With unrest in Ukraine giving rise to fears of disruptions of natural gas supplies from Russia, which provides 30% of Europe’s natural gas, European governments and companies are scrambling to build new import facilities.  Paradoxically, with international supplies limited and with Japan, which relies more heavily on imported natural gas for its energy supply than any other country, soaking up much of the available supply at inflated prices, imports to Europe have declined in the last couple of years.  The Gate terminal on the North Sea coast near Rotterdam was built with the support of the Dutch government to maintain the Netherlands’ status as a regional gas hub.  It is now running at 10% of capacity, according to The Economist.

Nevertheless, imports from the United States are sure to increase, and the European Union sees the construction of new import terminals as a critical matter of regional energy security.  Lithuania, for example, is due to open a massive new floating terminal this year or in early 2015.  New terminals are especially important along Europe’s vulnerable southeastern coast, as currently countries in the area are essentially captive customers to Russia’s Gazprom.

Amos Hochstein, the acting U.S. special envoy and coordinator for international energy affairs, testified recently before the Senate Foreign Relations Committee, saying that “[there is a] critical need for Europe to improve its energy infrastructure by constructing new pipelines, upgrading interconnectors to allow bidirectional flow, and building new LNG terminals to diversify fuel sources … We support proposals to build LNG terminals at critical points on European coasts, from Poland to Croatia to the Baltics.”

Asia

The biggest building boom is underway in China, where three import new terminals came online in 2013 and at least two more are expected begin operation before the end of this year.  Already, half of the world’s capacity for regasification (the conversion of LNG to conventional natural gas, for transport by pipeline) is located in Asia.

“China’s imports of liquefied natural gas (LNG) are growing at a record pace,” reported Reuters earlier this year, “as it aims to use cleaner fuels to cut smog in big cities, creating a powerful new source of demand that has the potential to reshape the market for the super-chilled gas.”  China’s LNG imports grew 35% in the first quarter of this year compared to the same period in 2013.

Meanwhile, new production is emerging from Southeast Asia, particularly in Indonesia and Papua New Guinea.  Also, Singapore, which sits at the mouth of the Strait of Malacca, through which passes more than half of the world’s seaborne LNG, has formed ambitious plans to be the LNG trading hub for Southeast and East Asia.

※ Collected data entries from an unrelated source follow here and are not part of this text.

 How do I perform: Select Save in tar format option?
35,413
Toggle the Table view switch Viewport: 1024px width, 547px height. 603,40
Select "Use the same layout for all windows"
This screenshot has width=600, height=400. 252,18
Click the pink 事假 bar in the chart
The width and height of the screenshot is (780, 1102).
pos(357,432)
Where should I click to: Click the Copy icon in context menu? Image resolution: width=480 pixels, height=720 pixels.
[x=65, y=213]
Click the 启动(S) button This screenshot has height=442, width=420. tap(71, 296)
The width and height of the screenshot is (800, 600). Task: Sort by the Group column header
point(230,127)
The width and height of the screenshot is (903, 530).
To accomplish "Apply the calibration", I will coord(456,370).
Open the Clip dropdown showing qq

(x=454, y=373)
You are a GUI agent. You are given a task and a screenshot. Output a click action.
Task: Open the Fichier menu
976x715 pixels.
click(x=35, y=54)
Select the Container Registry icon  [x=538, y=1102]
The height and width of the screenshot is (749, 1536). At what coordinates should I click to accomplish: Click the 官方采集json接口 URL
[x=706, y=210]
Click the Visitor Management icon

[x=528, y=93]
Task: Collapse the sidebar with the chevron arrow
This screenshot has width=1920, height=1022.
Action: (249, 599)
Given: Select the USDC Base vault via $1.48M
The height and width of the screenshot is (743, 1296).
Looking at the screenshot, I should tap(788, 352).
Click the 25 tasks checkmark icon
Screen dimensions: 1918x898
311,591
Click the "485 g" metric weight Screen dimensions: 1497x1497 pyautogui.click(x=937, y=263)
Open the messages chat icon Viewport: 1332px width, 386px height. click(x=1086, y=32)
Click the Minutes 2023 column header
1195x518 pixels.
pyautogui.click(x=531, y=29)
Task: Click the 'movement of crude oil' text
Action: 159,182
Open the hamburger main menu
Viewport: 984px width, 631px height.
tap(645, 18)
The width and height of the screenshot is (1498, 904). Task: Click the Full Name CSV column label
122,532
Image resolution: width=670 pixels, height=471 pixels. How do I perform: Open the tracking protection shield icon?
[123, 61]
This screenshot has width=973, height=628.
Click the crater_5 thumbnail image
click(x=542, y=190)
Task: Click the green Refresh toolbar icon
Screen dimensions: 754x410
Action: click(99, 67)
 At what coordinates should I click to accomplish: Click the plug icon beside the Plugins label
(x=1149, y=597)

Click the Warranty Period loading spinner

These LNG terminals tend to cost around $10 billion apiece.  It’s a good time to be in the business of building them.

 

Will the Natural Gas Boom Help EVs?

— November 11, 2014

Natural gas is better used to generate electricity to power electric vehicles (EVs) than as a direct transportation fuel, according to a new study by Oak Ridge National Laboratory.  The study, entitled Well-to-Wheel Analysis of Direct and Indirect Use of Natural Gas in Passenger Vehicles, rates EVs powered by electricity from natural gas as being more energy efficient, less polluting, and cheaper to fuel than natural gas vehicles.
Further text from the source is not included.